Raw data Block Start
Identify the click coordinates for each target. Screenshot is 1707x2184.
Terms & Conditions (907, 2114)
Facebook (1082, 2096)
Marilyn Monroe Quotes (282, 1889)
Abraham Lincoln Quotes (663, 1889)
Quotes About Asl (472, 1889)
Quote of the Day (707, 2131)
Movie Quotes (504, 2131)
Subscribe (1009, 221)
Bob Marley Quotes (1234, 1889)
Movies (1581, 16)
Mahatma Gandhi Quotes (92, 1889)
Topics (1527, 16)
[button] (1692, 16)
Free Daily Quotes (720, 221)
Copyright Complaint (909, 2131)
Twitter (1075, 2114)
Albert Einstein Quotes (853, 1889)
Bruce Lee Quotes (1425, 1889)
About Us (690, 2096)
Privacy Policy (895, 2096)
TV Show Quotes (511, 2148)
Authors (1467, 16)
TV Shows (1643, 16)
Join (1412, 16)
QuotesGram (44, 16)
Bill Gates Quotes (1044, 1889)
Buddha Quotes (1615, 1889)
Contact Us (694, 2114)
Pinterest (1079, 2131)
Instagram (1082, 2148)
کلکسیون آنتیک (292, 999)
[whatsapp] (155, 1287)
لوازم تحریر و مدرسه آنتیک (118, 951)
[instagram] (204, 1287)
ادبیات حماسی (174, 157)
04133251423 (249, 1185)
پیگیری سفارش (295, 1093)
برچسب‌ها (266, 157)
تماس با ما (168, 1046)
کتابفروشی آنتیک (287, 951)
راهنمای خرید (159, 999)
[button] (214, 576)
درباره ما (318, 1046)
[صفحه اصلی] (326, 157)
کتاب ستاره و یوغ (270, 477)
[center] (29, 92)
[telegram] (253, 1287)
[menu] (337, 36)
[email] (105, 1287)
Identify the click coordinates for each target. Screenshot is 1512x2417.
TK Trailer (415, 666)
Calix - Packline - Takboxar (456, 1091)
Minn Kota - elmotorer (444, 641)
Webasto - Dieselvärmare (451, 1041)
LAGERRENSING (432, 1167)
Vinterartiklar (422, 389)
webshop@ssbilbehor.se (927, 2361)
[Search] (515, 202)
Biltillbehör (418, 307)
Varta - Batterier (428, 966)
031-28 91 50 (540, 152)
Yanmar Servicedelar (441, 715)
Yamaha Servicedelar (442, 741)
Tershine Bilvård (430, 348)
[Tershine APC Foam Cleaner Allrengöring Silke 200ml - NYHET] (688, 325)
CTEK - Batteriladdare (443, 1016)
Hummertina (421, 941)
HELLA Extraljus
Raw data Block End
(Problem details) Filter the entries and copy each line with "Screenshot".

(Your solution)
Identify the click coordinates for each target. Screenshot is 1707x2184.
Identify the click coordinates for each target. Screenshot is 1512x2417.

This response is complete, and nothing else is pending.